With a forceful shake of her head, she cut him off. “This is not the same at all. I’m a grown adult, Dad. I chose Will. And I’m not sorry about that. Not even a little bit. You might have your doubts about him right now, but I don’t. He’s the best man I know. And now you’re the one making him pay for something that’s not his fault.”

Paul sighed and shook his head. “What’s the right thing to do here, Mira? I’m lost. I thought I did the right thing seven years ago by sending you home with your mother, but clearly it wasn’t. But Will being here on the team is going to cause you—us—problems.”

“Don’t kick Will off the team. He’s not the problem.”

He gave her a stern look. “Neither are you, so don’t you dare suggest it.”

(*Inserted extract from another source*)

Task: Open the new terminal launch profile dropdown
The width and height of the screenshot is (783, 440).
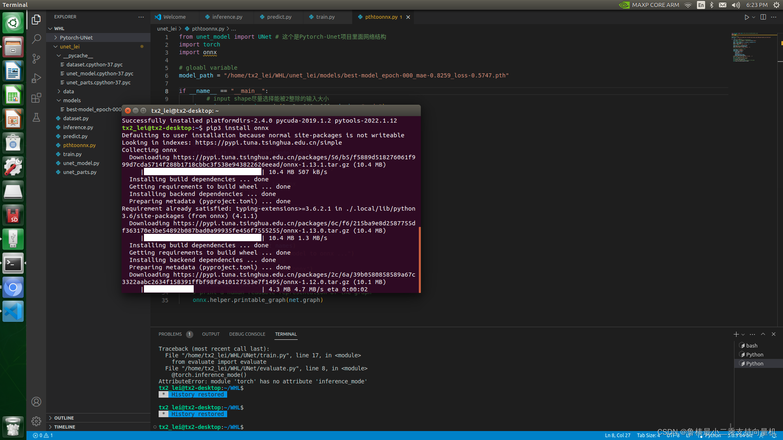Action: coord(743,334)
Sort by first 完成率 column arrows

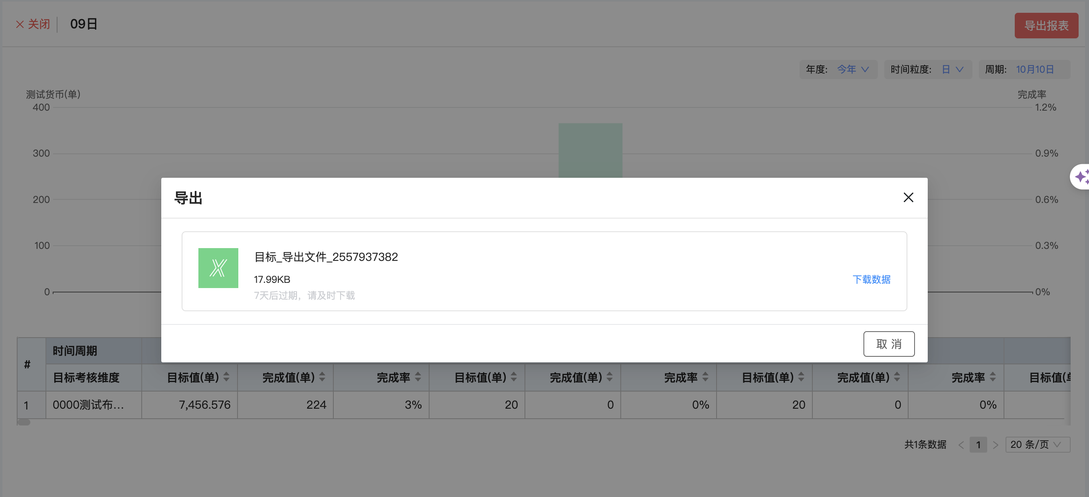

“No, maybe not, but I am the solution.” All her pain and anger from the past twenty-four hours—from the past seven years—was finally beginning to coalesce in her head into something new. A resolution. Something she could do that finally felt good, felt strong.

“What do you mean?”

“Seven years ago, I didn’t handle this right. I let Brody’s lies about me stand as the truth, and it’s been an anchor around my neck ever since. I’ve been trying to live down a story someone else told about me. I’m not doing that this time. I’m telling the truth. I’m sorry for you and for Lennox if it makes things more difficult than they already are, but I have to do this. If you need me to leave the team, I understand, Dad. I really do.”

Her father looked at her as if he hadn’t been properly seeing her in a very long time, which might have been true. They’d both been seeing all the wrong things. He sighed deeply. “You’re not going anywhere, Mira, and neither is Will.”

The relief left her nearly weak in the knees. “Thank you, Dad.”

He pulled her into his arms for a fierce and all-encompassing hug, and Mira felt some small, wounded part of herself—a piece that had been hiding in the dark for seven long years—finally start to heal.

40

After that long-overdue conversation with her father, Mira went in search of Violet. The race was underway, but Mira didn’t have time to watch.

Violet was outside the press center, scowling at her iPad as she flipped through news sites.

“Violet, I need another favor.”

“Am I bringing matches or a shovel?” Violet replied without glancing up.

“Neither, I hope. I have a story to tell and I need the right person to tell it to.”

She paused and looked up. “This sounds serious.”

“It is. And I’m going a little rogue here, so you might not want to help me. It’s okay if you decide to steer clear.”

Violet leaned against the side of the press center. “Maybe you’d better tell me this story first and let me decide.”

Mira took a deep breath and swallowed hard. “That might require a drink. Are they serving alcohol in the press center?”

Violet snorted. “This is Italy.”

Violet ducked inside and emerged a few minutes later brandishing a bottle of wine. “Nicked it from a crate in the back.Sorry, no glasses. We’ll have to rough it. Come on. Let’s sit back here. The last thing we need right now is other people.”

Perching on a set of shallow metal steps along the back side of the press center, Violet took a hefty swig of the wine straight from the bottle. “One perk about Italy is that even the crappy free wine is still pretty good.”

She passed the bottle to Mira, and she took a long drink of her own.

“So,” Violet began. “I’ve already sorted the main points of this little tale, but I’m guessing I don’t have the whole story, do I?”

Mira took another drink. “Nope.” Then, for only the second time in her life, she confided in someone, telling Violet everything, from the start to the bitter end.

“Goddammit,” Violet muttered when she’d finished and they’d downed half the wine. “I’m going to castrate that motherfucker.”